#### [Provided information]
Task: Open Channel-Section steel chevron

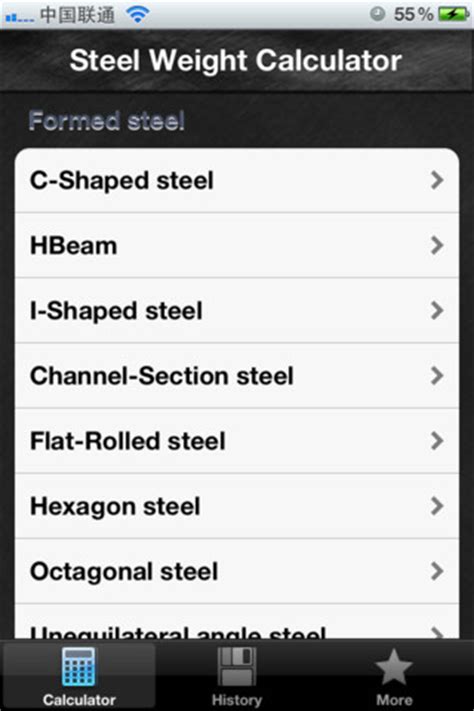Action: tap(437, 375)
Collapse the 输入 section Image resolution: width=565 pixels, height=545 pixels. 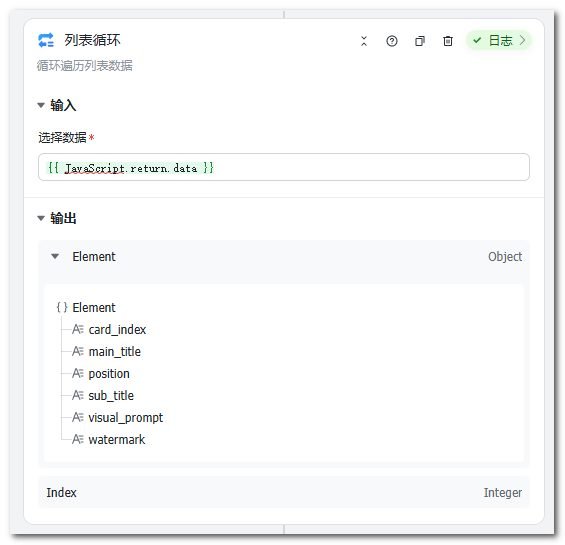tap(41, 105)
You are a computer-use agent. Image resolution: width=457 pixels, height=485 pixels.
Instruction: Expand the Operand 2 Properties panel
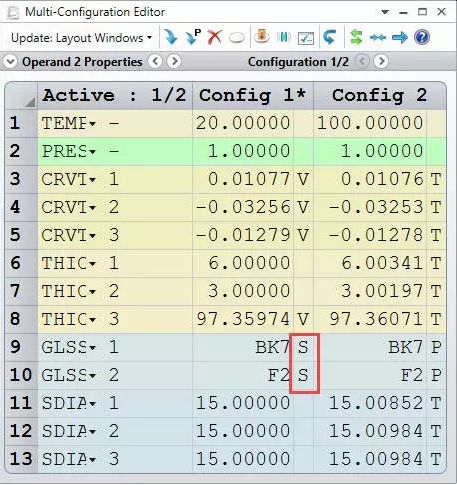click(x=10, y=62)
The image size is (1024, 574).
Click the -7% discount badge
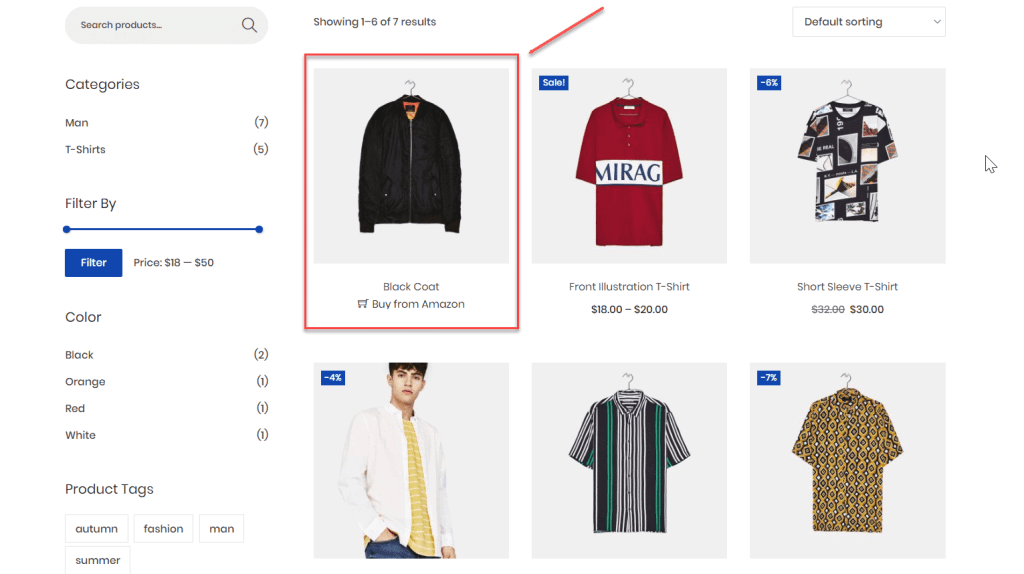tap(768, 378)
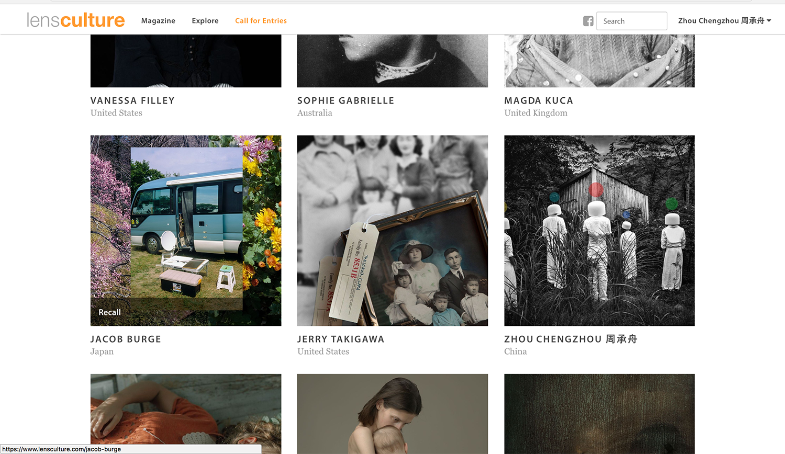Screen dimensions: 785x454
Task: Open Zhou Chengzhou's white figures photo
Action: click(x=599, y=230)
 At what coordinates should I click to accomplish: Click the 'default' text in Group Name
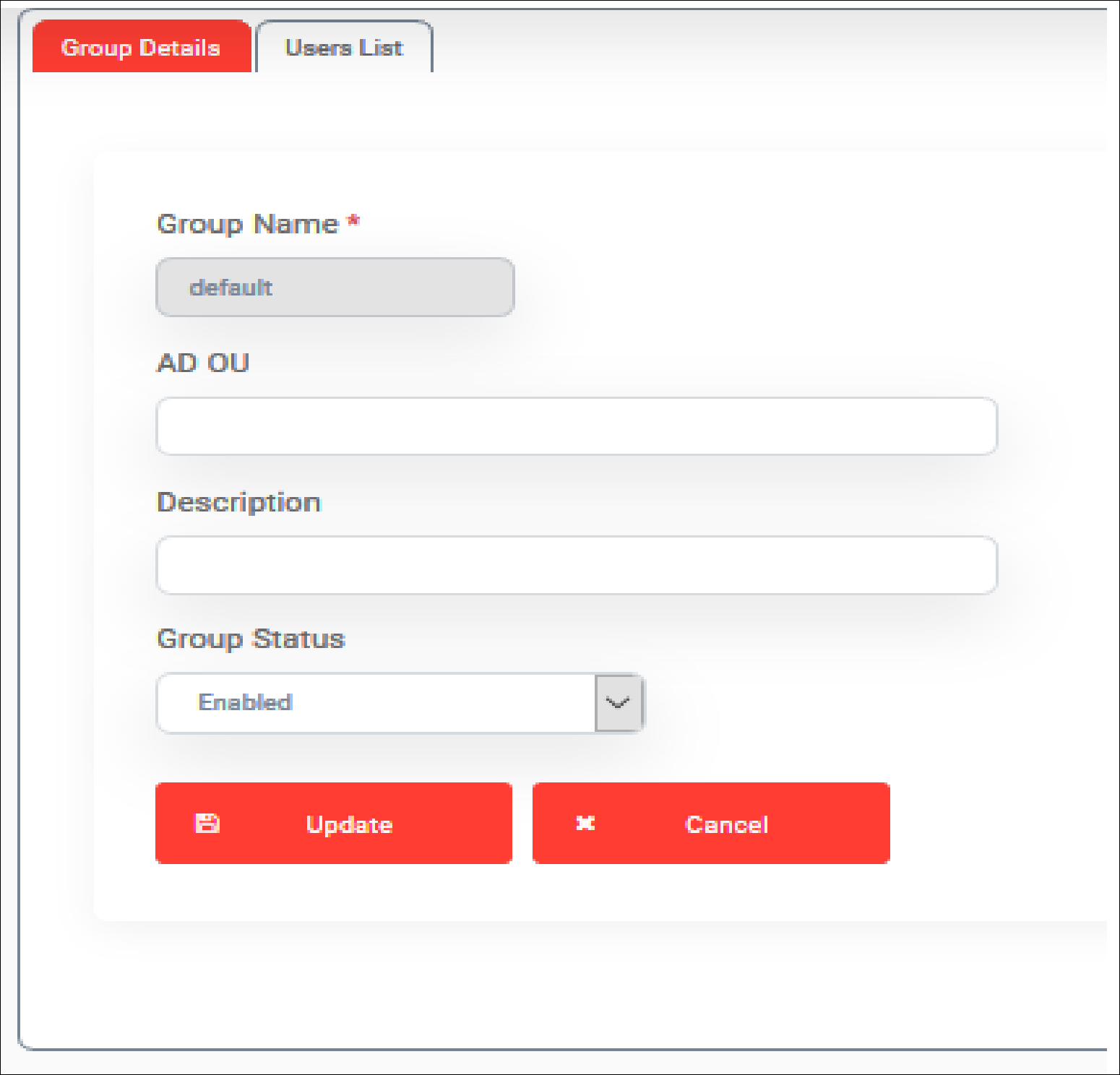point(231,288)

#### [Task requirements]
Nothing but the lines from the line containing "You are a computer-use" through the end of the records belongs in the answer, written out exactly, both ends included, without pictures.

#### [Output for this exercise]
You are a computer-use agent. Image resolution: width=457 pixels, height=485 pixels.
Instruction: Expand the Operand 2 Properties panel
click(x=10, y=62)
The image size is (1024, 574).
Click the -7% discount badge
tap(768, 378)
Screen dimensions: 785x454
Task: Open Zhou Chengzhou's white figures photo
Action: click(x=599, y=230)
 At what coordinates should I click to accomplish: Click the 'default' text in Group Name
point(231,288)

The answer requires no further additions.